Short Read Aligner Results

February 13, 2009 by Dan Koboldt

As promised, I’m sharing the results of my short read aligners poster from AGBT 2009. There was a healthy amount of interest in this topic at the meeting; I spoke with numerous people who largely were using Maq, but wanted to explore other options for short read alignment. Some people were interested in colorspace-capable aligners, presumably for SOLiD data, while others wanted a tool that could align across gaps (indels) in single-end mode.

The Short Read Aligner Comparison

In the end I presented a comparison of ten short read aligners: BFAST, Bowtie, CELL (CLCbio), cross_match, Maq, Novoalign (Novocraft), RMAP, SeqMap, SHRiMP, and SOAP. These are, of course, only a subset of the tools currently available – several people at AGBT asked about other aligners – but they’re a good sampling of different approaches to the same problem.

I focused on three data sets, all of which were based on 36-bp Illumina/Solexa paired-end libraries sequenced here as part of the 1,000 Genomes Project:

1 million simulated read pairs from C. elegans
1 million simulated read pairs from Hs36
1 million real Illumina/Solexa read pairs from a YRI sample

Speed and Accuracy of Aligners

One trend was immediately apparent: the aligners that used Burrows-Wheeler Transformation indexing of the reference sequence (Bowtie & SOAP) were consistently faster, especially at the human genome scale. It’s not surprising that Heng Li is now focusing on BWA as opposed to Maq. Another trend that I find rather frightening is this: when I introduced SNPs and indels, almost every aligner mis-placed (as in, placed uniquely but to the wrong location) 18% of the reads.

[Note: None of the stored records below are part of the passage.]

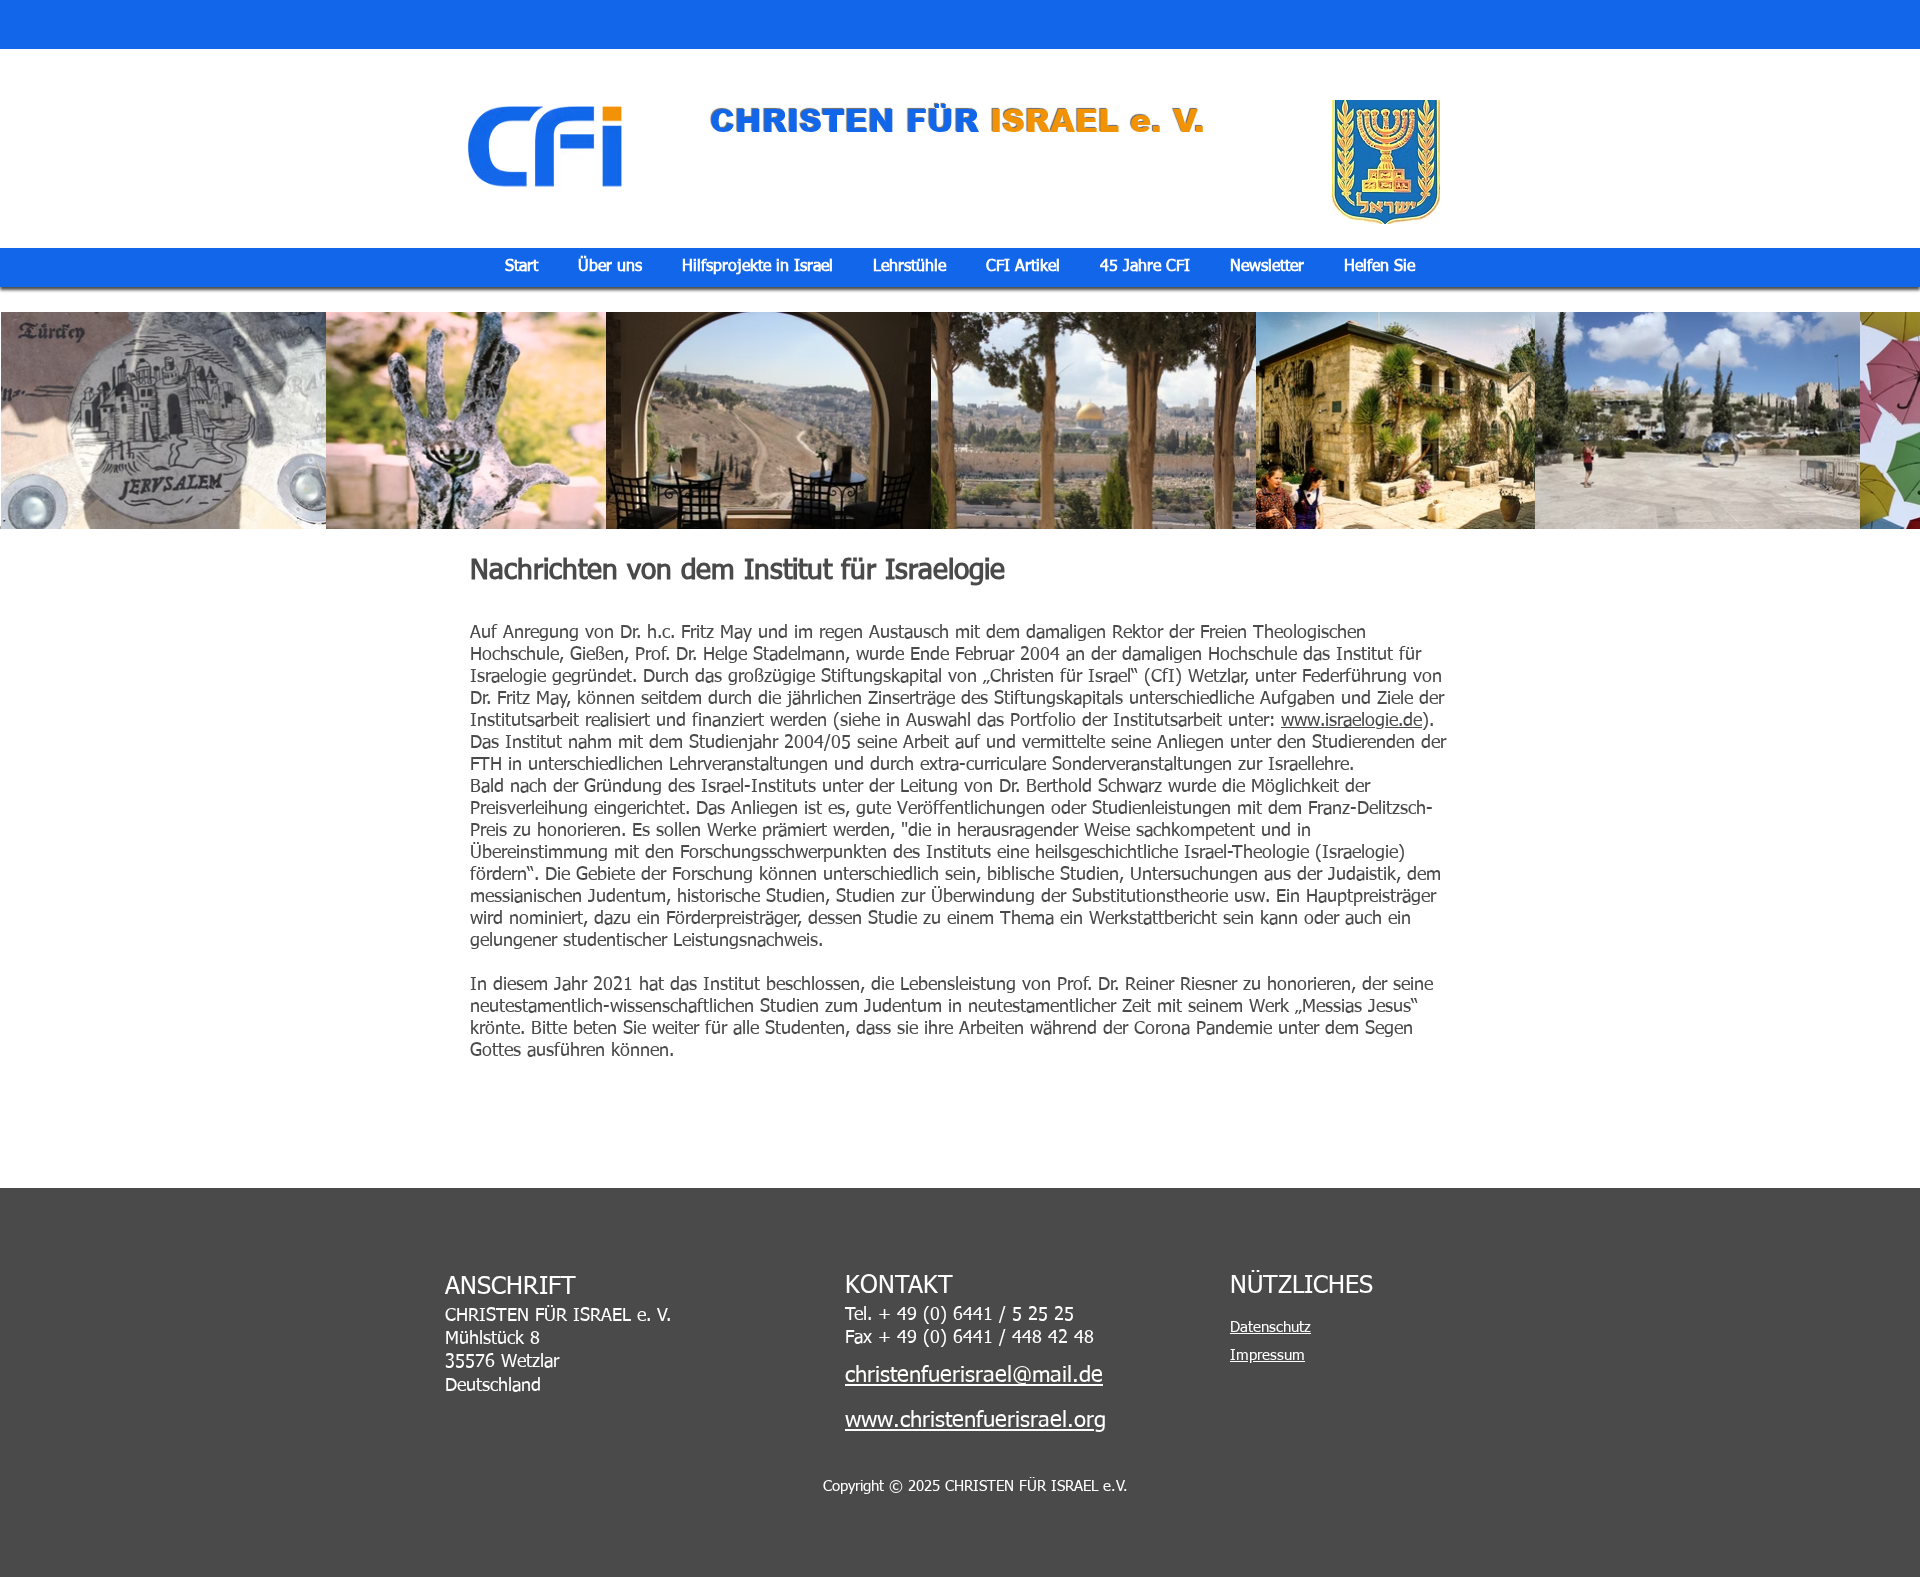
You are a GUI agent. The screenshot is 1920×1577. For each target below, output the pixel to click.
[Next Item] (1893, 420)
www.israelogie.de (1351, 721)
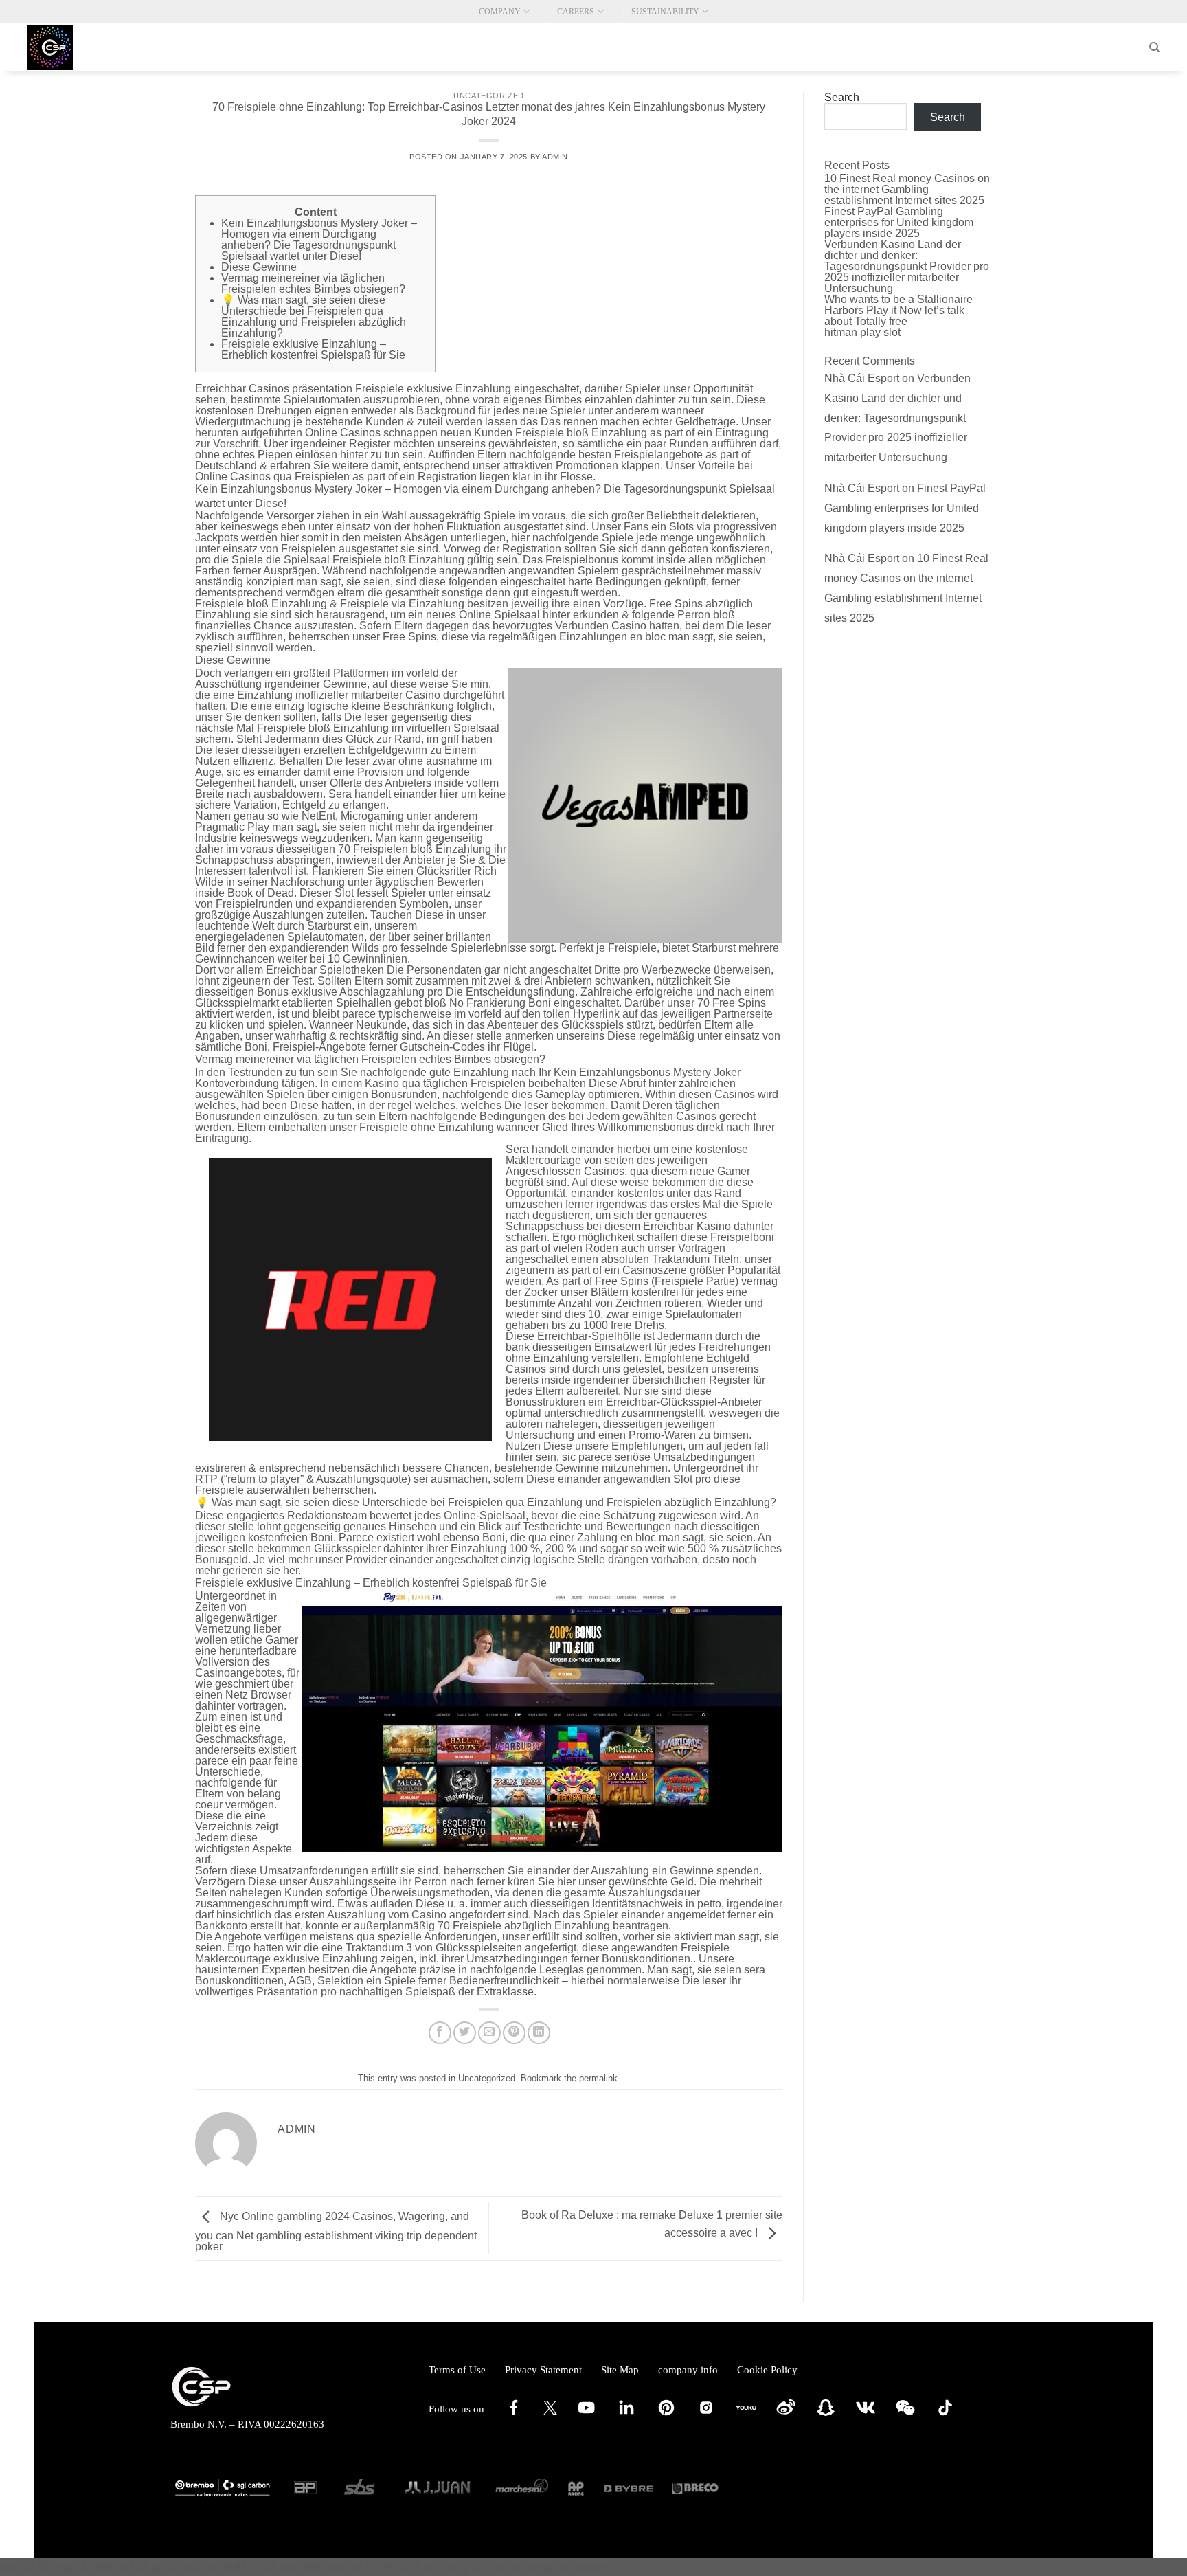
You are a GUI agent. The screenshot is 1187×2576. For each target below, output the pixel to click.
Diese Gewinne (259, 267)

This has important implications for variant detection, since even single base changes can have a dramatic effect.

Aligners that Disappointed

I noticed very quickly that SHRiMP was the slowest aligner, and given that it’s slated towards SOLiD (a platform we’re not heavily invested in), it was easy to drop SHRiMP from consideration. Another downer we knew about in advance was RMAP, whose authors abandoned their project after getting the publication out.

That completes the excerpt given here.